LC resonant circuit providing 1–10 kA peak current
Vacuum chamber electrode system
Cathode trigger spark ignition
Core device: NEO 25 10,000 fps Ultra High-speed Camera (high-sensitivity mode)
Exposure time: 1 μs
Frame rate: 10,000 fps
Recording duration: 50 ms per event
Data format: RAW sequence for post-processing
The system uses image-intensity triggering:
ROI brightness threshold: 5%
High-intensity pixel ratio detection
Automatic transition into high-speed recording mode
This avoids dependence on electrical waveform triggers and improves temporal alignment with physical arc ignition.
Using the NEO 25 10,000 fps Ultra High-speed Camera, the vacuum arc process is resolved into three key stages:
~400 μs: First luminous spot appears at cathode center ignition point
~900 μs: Sparse spot distribution begins
~1900 μs: Multiple discrete spots emerge
~5700 μs: Secondary spot population appears in central region
These observations confirm that cathode spot formation is highly localized and rapidly multiplies under high current density conditions.

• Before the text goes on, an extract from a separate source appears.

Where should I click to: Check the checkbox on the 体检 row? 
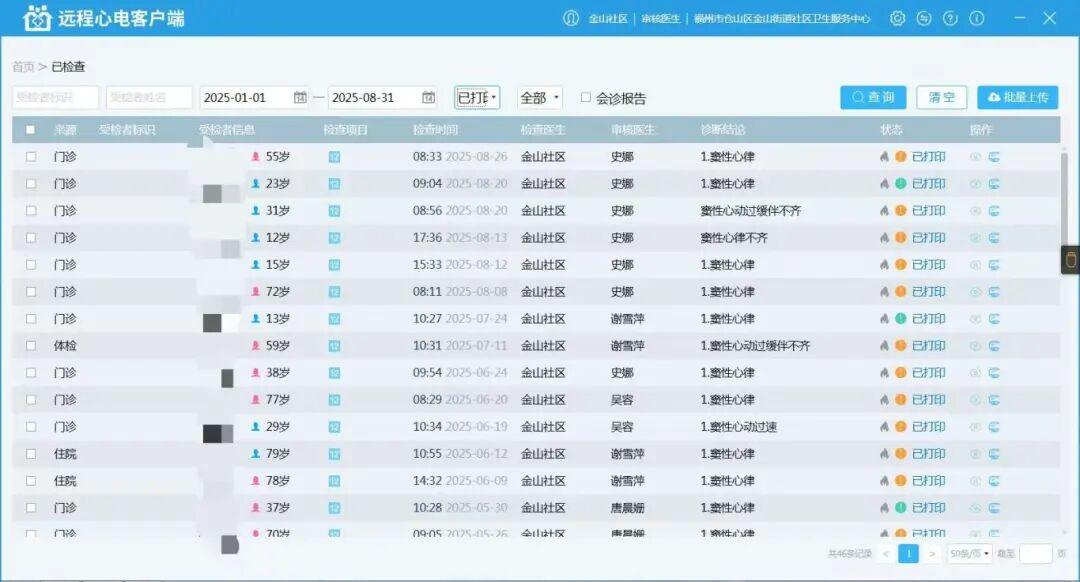29,344
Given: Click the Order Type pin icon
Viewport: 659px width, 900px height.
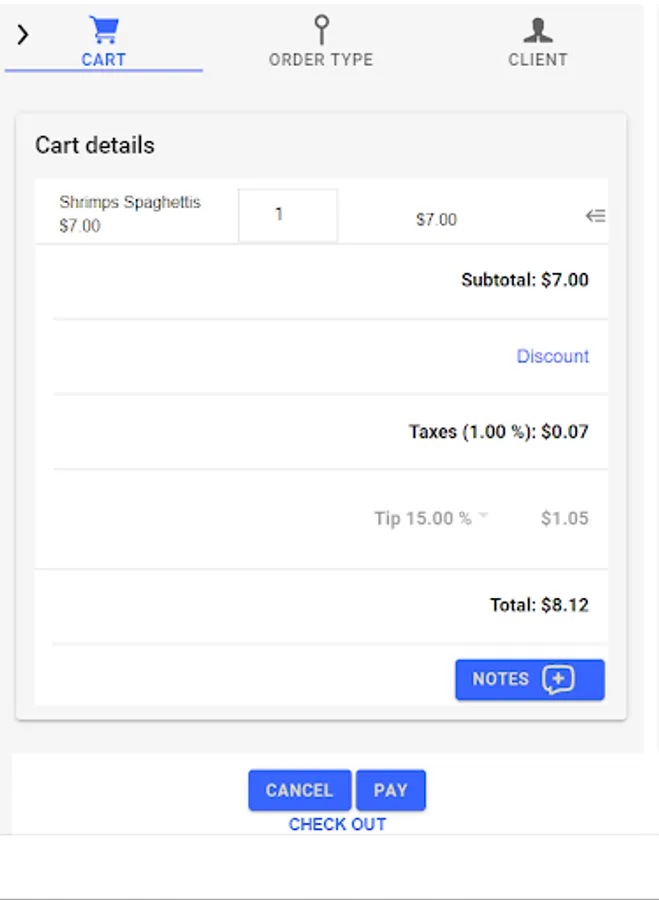Looking at the screenshot, I should [x=321, y=29].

Under combined influence of:
cathode self-generated magnetic field
arc current-induced Lorentz forces
The following behaviors are observed:
Radial outward migration of cathode spots
Stepwise “jumping” motion of arc roots
Formation of expanding ring-like structures
Continuous generation of new peripheral spots due to localized heating
At ~24.4 ms:
Ring structure reaches maximum radius
Stable propagation phase lasts ~5 ms

As discharge current decays:
Inner ring spots extinguish first due to reduced cathode field strength
Outer ring fragments into discrete spot clusters
Complete extinction occurs at ~3.7 ms after fragmentation phase
Cathode surface returns to dark background state

The NEO 25 ultra High-speed camera system reveals several key physical mechanisms, demonstrating why an ultra high speed video camera is indispensable for studying transient plasma phenomena and other rapidly changing physical processes.
Spot behavior is not continuous but discrete and jump-like
Radial migration dominates over axial diffusion
Localized heating governs spot re-ignition probability
Surface condition strongly influences spatial distribution
Ring formation corresponds to quasi-stable current distribution
Instability emerges during ring breakup phase
The experimental results show that cathode spot distribution directly correlates with:
Arc interruption capability
Dielectric recovery behavior
Contact erosion patterns
Therefore, the 10,000 fps Ultra High-speed Camera (NEO 25) provides a critical diagnostic tool for:
Vacuum interrupter optimization
Contact material design
Arc suppression mechanism validation
ignition → radial expansion → ring formation → fragmentation → extinction.
spot distribution patterns
arc stability behavior
insulation degradation mechanisms
vacuum arc modeling
high-voltage switching design optimization
It enables direct visualization of cathode spot formation, movement, and extinction at microsecond time scales, a capability that remains difficult to achieve with conventional high speed cameras.
NEO 25 provides high sensitivity imaging under 1 μs exposure and extreme low-light vacuum discharge conditions.
Ring-shaped cathode spot structures, radial migration dynamics, and stochastic extinction behavior.